As Jinnarin spoke, Aylis’s eyes filled with remembrance, and a tear trickled down one cheek.
“Are you all right?” asked Jinnarin.
“It was a splendid time,” said Aylis.
“Would that I had been there,” said Farrix, “instead of trapped in my dreams in a crystal cave.”
“Me, too, my love,” said Jinnarin, pulling Farrix close and pecking a kiss on his cheek.
Lissa sighed and looked at Aylis and said, “Perhaps something just as wonderful will happen on our voyage.”
“One can only hope,” replied Aylis.
“Speaking of the voyage,” said Jinnarin, “have the members of the warband been pledged?”
Aylissa looked at her mother. “Pledged?”
Jinnarin nodded. “They must take a pledge to keep secret your existence, or, for that matter, any Fox Rider’s existence from those not of the crew.”
“What?” Lissa looked to her father for confirmation.
“We don’t want anyone to know we are real,” said Farrix, smiling.
“But everyone knows that Pysks are real,” protested Lissa.
“Only in legend, daughter,” said Farrix.
“If they knew we were truly real,” said Jinnarin, “especially if Humans knew, they might try to trap us. You see, they think we can do magic, and they would like to have us grant them three wishes.”

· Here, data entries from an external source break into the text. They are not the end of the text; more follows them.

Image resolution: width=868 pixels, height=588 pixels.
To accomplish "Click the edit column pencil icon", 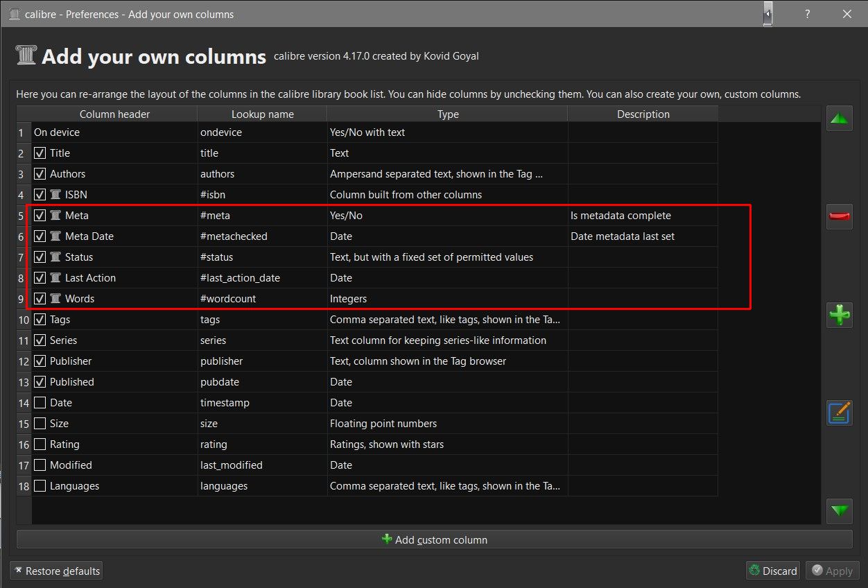I will (840, 413).
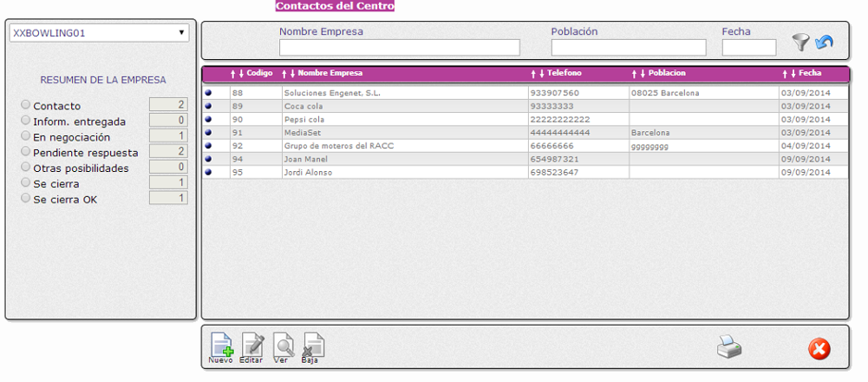Image resolution: width=868 pixels, height=382 pixels.
Task: Open the XXBOWLING01 dropdown
Action: 99,33
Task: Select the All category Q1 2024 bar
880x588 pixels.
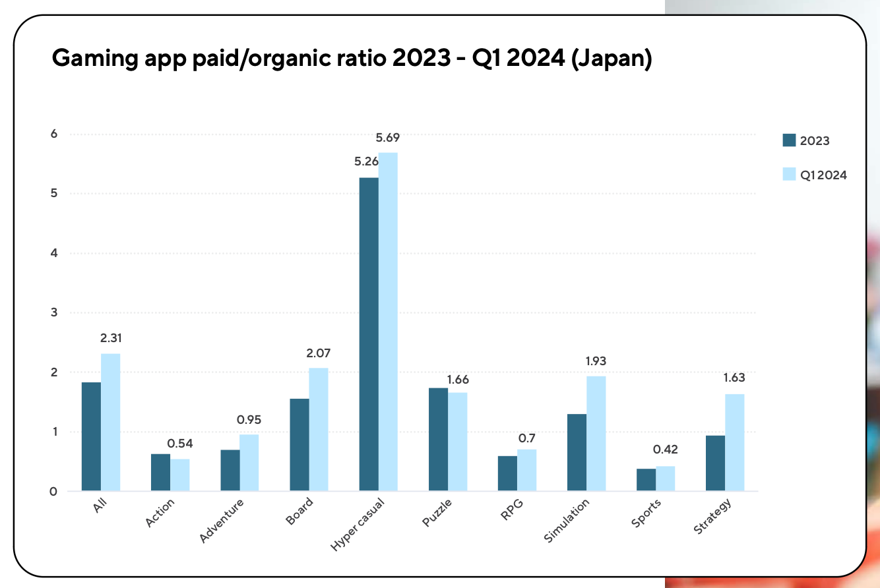Action: pyautogui.click(x=111, y=423)
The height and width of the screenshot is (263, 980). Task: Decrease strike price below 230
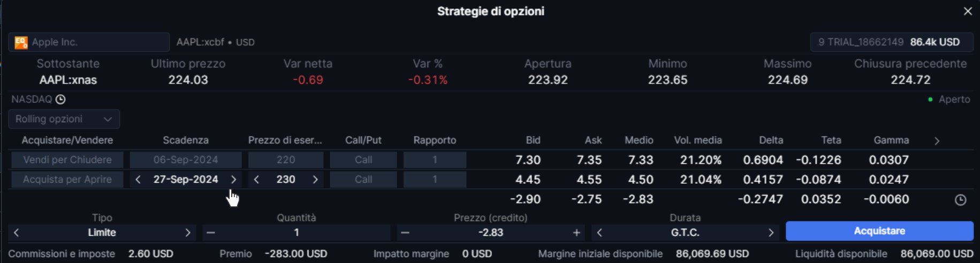[256, 179]
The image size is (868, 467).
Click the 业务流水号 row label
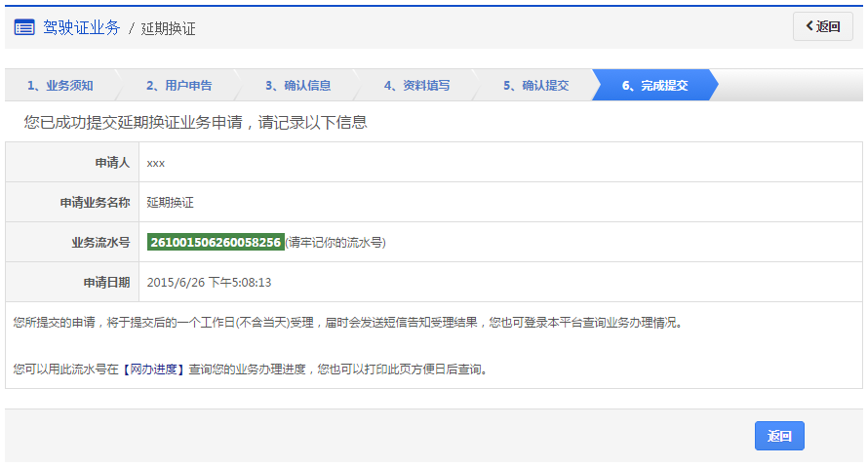pos(100,242)
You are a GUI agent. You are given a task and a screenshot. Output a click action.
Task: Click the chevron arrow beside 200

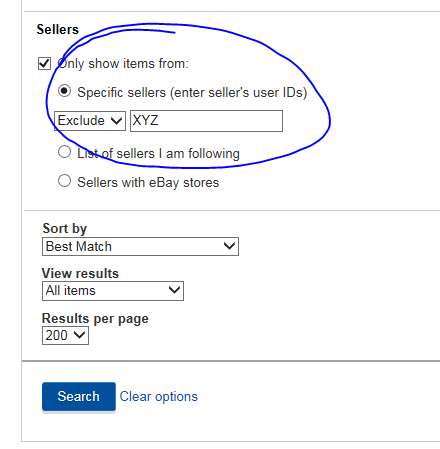[79, 334]
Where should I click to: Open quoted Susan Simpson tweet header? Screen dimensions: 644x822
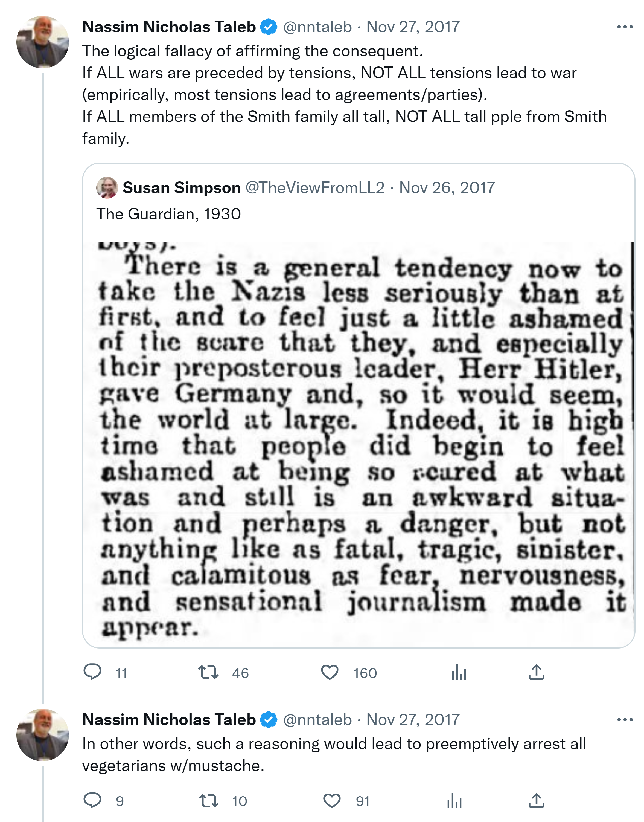[181, 187]
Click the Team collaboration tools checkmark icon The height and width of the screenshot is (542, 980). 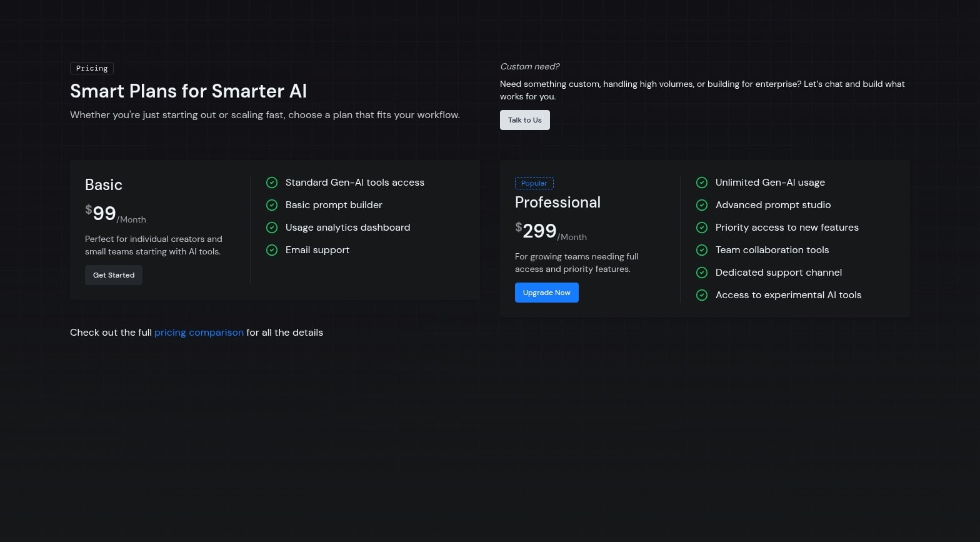tap(702, 250)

Now Aylissa looked at Aylis, who nodded in agreement and said, “Sometimes Humans can be truly foolish.” Then Aylis turned to Jinnarin and said, “If the Dwarves have not already been pledged by Aravan, I will have them do so ere we reveal our scout to them.”
“Good,” said Jinnarin.
The Pysks and Aylis spoke for long moments more, but Farrix finally said, “We must let our sister and our daughter get some sleep, for the journey ahead is a long one. Besides, we can ride with them through the whole of the Greatwood in the coming days, and surely we will have enough time to catch up with all that has gone since last we saw one another.”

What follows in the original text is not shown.